Selected passage -
#####
Tuesday 19 January 2016

bandwidth and broomsticks

Archivists and students of modern history—which I think reinforces that strange feeling of being ungrounded, of something being just out of reach because it happened prior to the spread of the internet’s meticulous and totum pro parte record-keeping—are finding that the teletext pages, the subspace of the airwaves, were also encoded and can be teased out of VHS recordings.
This service, which reaches back to the early 1970s, was invented in the UK but has apparently been phased out entirely by most broadcasters but is still quite prominently featured and utilized on German stations, but the technology remains in place, as it’s the carrier-signal for closed-captions as well—as the notices, headlines, weather, score-cards, schedules, page after page (“magazines”) of programme descriptions and supplemental material provided have been supplanted by the advent of the World Wide Web—which the scheme rather previsioned and anticipated, at least in popularity and accessibility as formatting and compatibility issues tended towards compartmentalization. Recovering this ephemeral—even though parallel and complimentary to what’s on the television in most cases, I think it’s nonetheless a fascinating little snap-shot of the everyday and pushes back the wayback machine by at least sixteen years.
#####
Given problem a - Return unchanged the lines of the records between the line holding "Jump to 10:31 timestamp in section heading" and the line holding "point(76,80)", inclusive.

Exercise inputs -
#####
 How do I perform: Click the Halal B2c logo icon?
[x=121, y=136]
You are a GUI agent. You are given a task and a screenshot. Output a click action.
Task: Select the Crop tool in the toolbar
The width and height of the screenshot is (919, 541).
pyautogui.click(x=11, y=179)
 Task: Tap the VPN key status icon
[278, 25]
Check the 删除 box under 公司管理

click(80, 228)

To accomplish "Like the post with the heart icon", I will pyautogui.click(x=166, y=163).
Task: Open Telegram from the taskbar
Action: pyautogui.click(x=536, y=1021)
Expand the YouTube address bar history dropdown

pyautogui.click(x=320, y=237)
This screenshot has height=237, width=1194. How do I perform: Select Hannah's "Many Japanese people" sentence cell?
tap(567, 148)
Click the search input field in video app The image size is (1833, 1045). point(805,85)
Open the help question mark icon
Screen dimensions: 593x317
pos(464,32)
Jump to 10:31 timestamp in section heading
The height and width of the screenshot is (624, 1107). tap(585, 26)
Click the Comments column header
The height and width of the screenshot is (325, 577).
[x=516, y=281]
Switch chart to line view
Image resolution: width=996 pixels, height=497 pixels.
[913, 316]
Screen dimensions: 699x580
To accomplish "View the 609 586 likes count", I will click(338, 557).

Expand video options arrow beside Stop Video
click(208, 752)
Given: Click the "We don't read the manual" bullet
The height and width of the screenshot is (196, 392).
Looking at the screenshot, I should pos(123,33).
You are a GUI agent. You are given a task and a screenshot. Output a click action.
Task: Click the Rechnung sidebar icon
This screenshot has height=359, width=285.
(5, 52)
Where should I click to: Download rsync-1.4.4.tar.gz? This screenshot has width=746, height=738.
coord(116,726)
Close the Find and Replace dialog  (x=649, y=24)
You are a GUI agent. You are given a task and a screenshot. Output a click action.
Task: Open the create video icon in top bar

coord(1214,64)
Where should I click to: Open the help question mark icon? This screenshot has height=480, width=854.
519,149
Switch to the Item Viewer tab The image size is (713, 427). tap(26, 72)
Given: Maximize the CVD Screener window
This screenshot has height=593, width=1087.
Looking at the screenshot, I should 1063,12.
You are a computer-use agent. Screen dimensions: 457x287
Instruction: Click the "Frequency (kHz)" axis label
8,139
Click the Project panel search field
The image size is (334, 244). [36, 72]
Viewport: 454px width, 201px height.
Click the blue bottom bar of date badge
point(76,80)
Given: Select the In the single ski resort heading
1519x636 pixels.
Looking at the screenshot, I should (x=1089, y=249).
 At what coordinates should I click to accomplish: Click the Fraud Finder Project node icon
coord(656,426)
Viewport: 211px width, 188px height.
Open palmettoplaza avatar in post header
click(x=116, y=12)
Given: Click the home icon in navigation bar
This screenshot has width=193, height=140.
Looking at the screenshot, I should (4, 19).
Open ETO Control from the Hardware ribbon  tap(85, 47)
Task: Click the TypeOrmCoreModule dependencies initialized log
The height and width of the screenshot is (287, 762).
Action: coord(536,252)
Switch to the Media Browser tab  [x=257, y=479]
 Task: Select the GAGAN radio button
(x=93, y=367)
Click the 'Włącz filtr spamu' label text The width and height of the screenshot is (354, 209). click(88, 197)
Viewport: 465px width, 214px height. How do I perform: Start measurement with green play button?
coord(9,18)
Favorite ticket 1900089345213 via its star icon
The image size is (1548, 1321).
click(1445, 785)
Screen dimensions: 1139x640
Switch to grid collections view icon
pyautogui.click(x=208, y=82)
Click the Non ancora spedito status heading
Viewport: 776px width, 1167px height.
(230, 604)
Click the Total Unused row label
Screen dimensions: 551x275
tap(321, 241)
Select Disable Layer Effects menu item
#####
Given problem b -
Answer these from the teletext post:
(i) In which country was the teletext service invented?
(ii) From what kind of recordings can teletext pages be teased out?
(iii) By how many years does recovering this material push back the wayback machine?

Written answer a -
Jump to 10:31 timestamp in section heading
The height and width of the screenshot is (624, 1107). tap(585, 26)
Click the Comments column header
The height and width of the screenshot is (325, 577).
[x=516, y=281]
Switch chart to line view
Image resolution: width=996 pixels, height=497 pixels.
[913, 316]
Screen dimensions: 699x580
To accomplish "View the 609 586 likes count", I will click(338, 557).

Expand video options arrow beside Stop Video
click(208, 752)
Given: Click the "We don't read the manual" bullet
The height and width of the screenshot is (196, 392).
Looking at the screenshot, I should pos(123,33).
You are a GUI agent. You are given a task and a screenshot. Output a click action.
Task: Click the Rechnung sidebar icon
This screenshot has height=359, width=285.
(5, 52)
Where should I click to: Download rsync-1.4.4.tar.gz? This screenshot has width=746, height=738.
coord(116,726)
Close the Find and Replace dialog  (x=649, y=24)
You are a GUI agent. You are given a task and a screenshot. Output a click action.
Task: Open the create video icon in top bar

coord(1214,64)
Where should I click to: Open the help question mark icon? This screenshot has height=480, width=854.
519,149
Switch to the Item Viewer tab The image size is (713, 427). tap(26, 72)
Given: Maximize the CVD Screener window
This screenshot has height=593, width=1087.
Looking at the screenshot, I should 1063,12.
You are a computer-use agent. Screen dimensions: 457x287
Instruction: Click the "Frequency (kHz)" axis label
8,139
Click the Project panel search field
The image size is (334, 244). [36, 72]
Viewport: 454px width, 201px height.
Click the blue bottom bar of date badge
point(76,80)

Written answer b -
(i) The UK.
(ii) VHS recordings.
(iii) At least sixteen years.